Today is Tuesday, July 7, 2020. The forest is loud with birds. The trees are lush and the flowers are beautiful.
Inspiration: A Quote from Nelson Mandela
“A winner is a dreamer who never gives up.”
31 Days to Experience the Joy of Movement.
Goal: Walking for a minimum of 15 minutes daily which may extend life expectancy by 3 years. If you have achieved this goal already, you may choose to increase duration or intensity over the next 31 days.
The objective is not to do the most difficult activity, it is to move consistently. Modify these activities as needed for your safety and your abilities*.
Week 1: Preparation.
Day 7. Establish a walking journal to keep track of your progress. Walking starts tomorrow.
Recharge yourself when you repeat:
“I am [*Name*]. I am resilient and growing every day during new challenges. I believe in the strength in me and the global community. I love myself because I have kindness and love in my heart and soul. As I think about those I love and care for, I send loving kindness out to all people.”
The Mindfulness Activity established this week to create Calm Moments:
- Straighten your spine. Roll your shoulders back and down, smile to yourself, & relax your jaw.
- Take slow deep belly breaths, allowing your stomach to rise with each breath in and relax with each breath out. You may find that each breath gets better and better. Allow your shoulders to relax on each exhale.
- Advance the healing power of deep breathing with Box Breathing (Sama Vritti Pranayama).

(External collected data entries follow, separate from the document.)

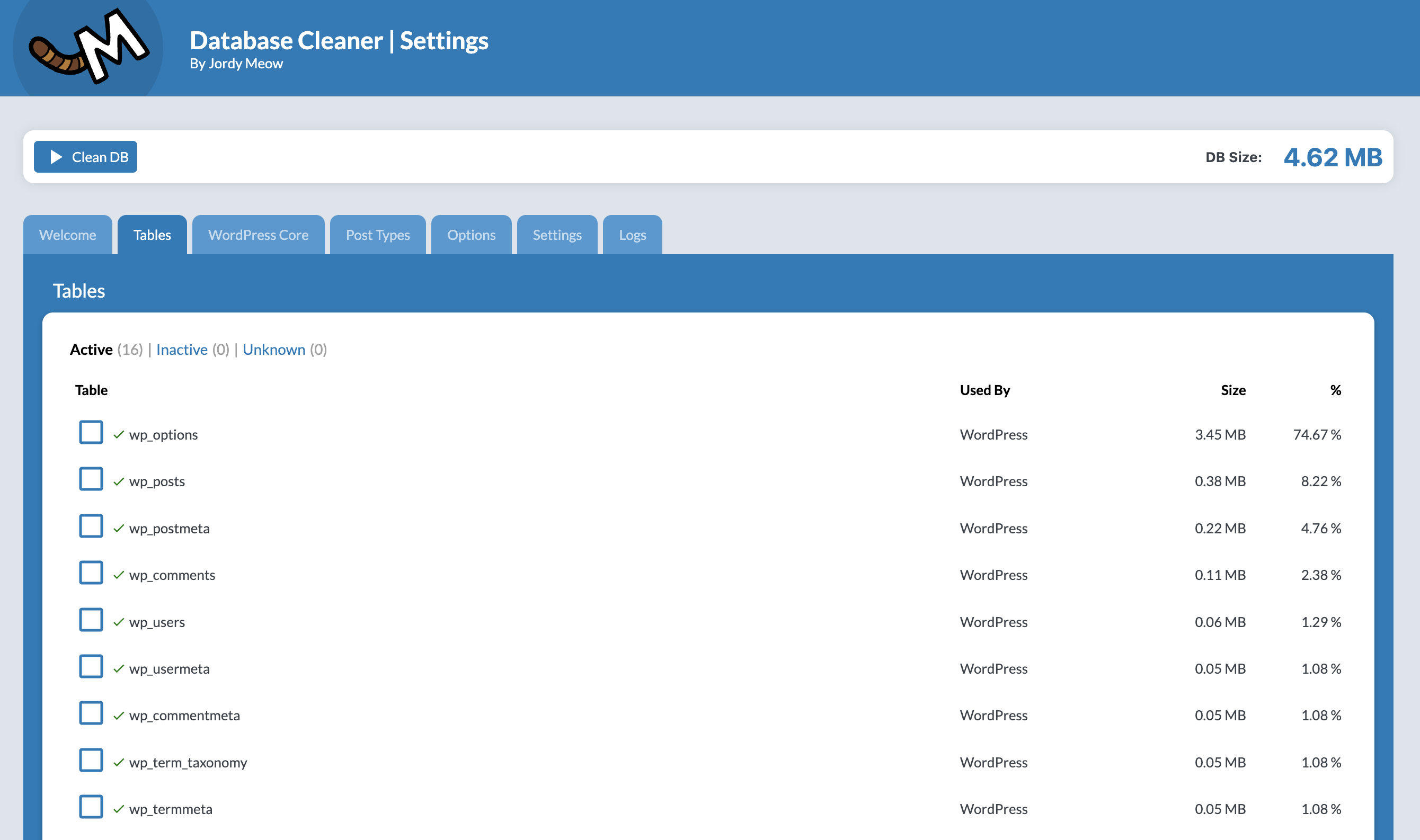The height and width of the screenshot is (840, 1420).
Task: Click the Unknown tables filter link
Action: (275, 349)
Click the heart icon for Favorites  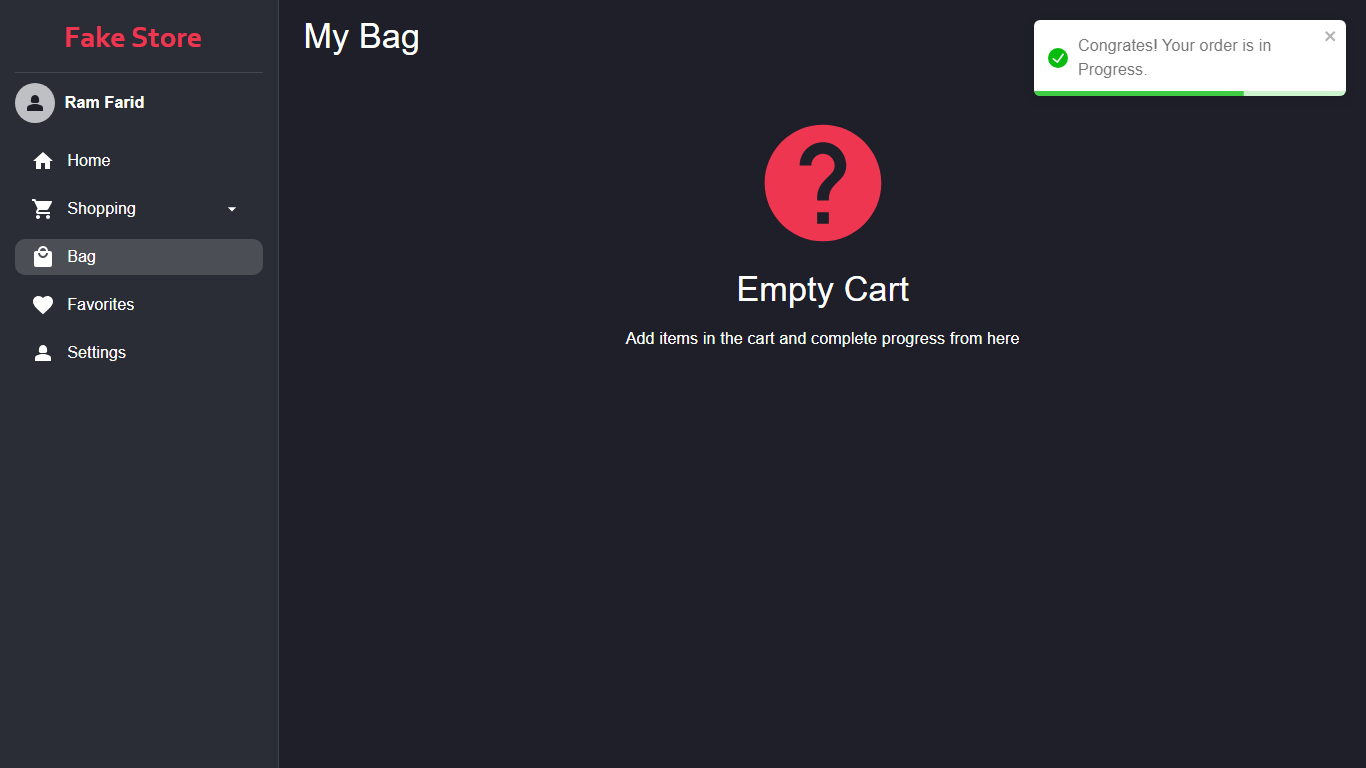[x=43, y=305]
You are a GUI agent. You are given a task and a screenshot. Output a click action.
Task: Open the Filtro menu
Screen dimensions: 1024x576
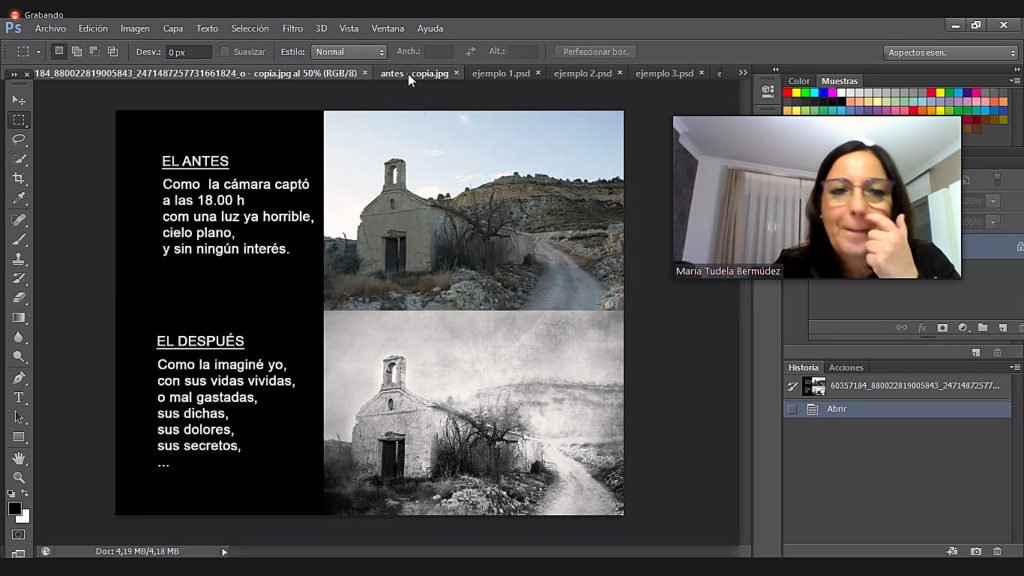pyautogui.click(x=292, y=29)
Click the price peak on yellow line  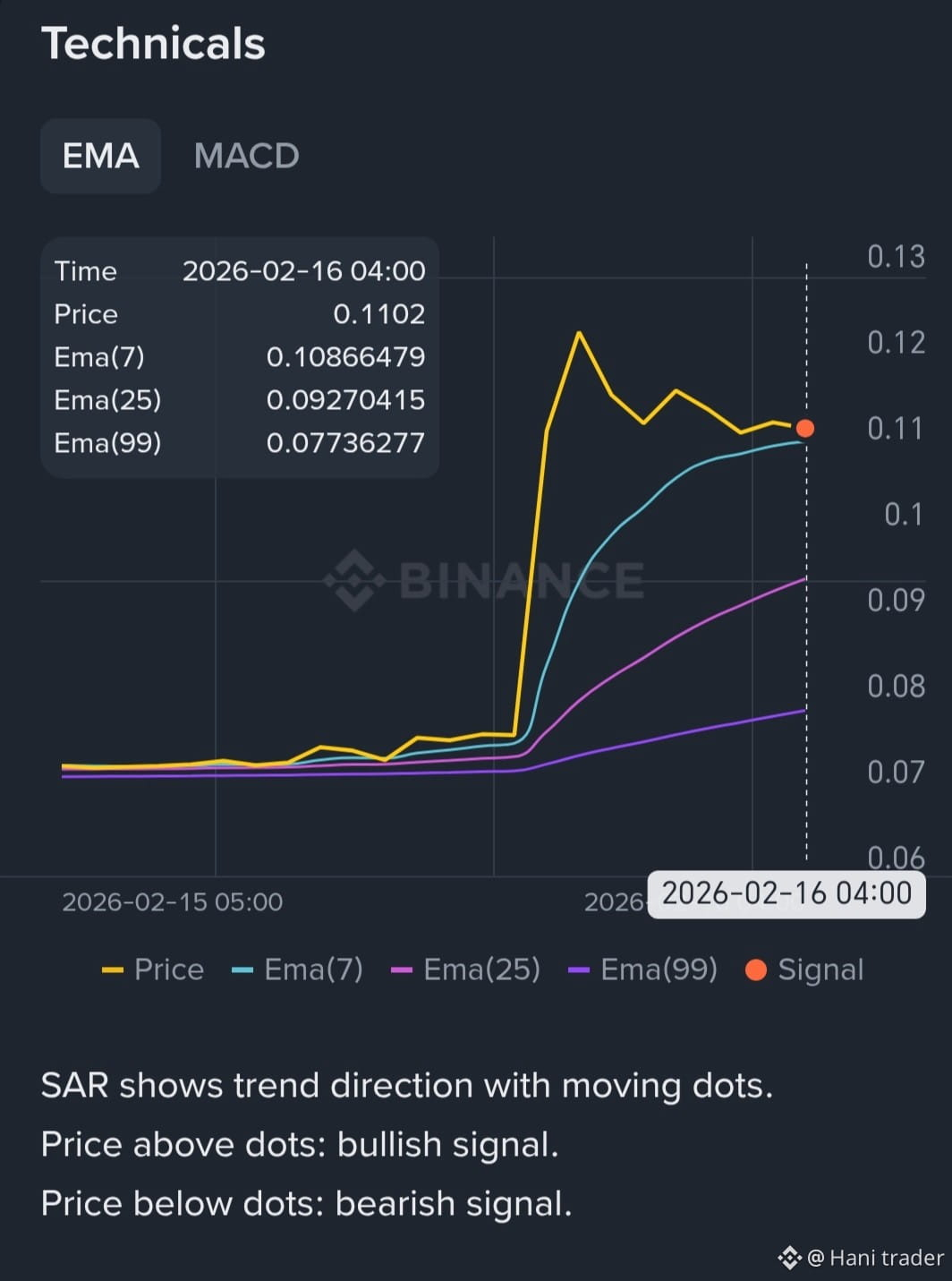(579, 333)
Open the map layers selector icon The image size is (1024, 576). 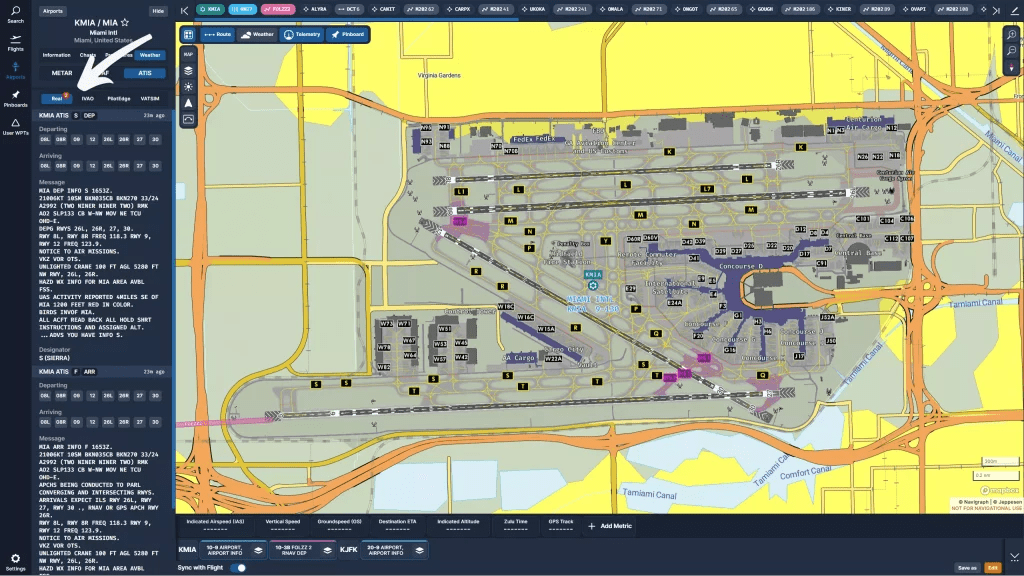point(187,70)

This technique is used by the Navy Seals for focus.
- Breathe in through your nose for a count of 4. Try to feel the breath in your nose.
- Hold your breath for a count of 4.
- Exhale for a count of 4.
- Hold for a count of 4.
- You can change the duration of breathing, holding and exhaling to your comfort zone.
With gratitude and appreciation for all beings,
Naomi Parrella, MD & Fran Lee, FNP
*Please confirm with your doctor which activities are appropriate for you.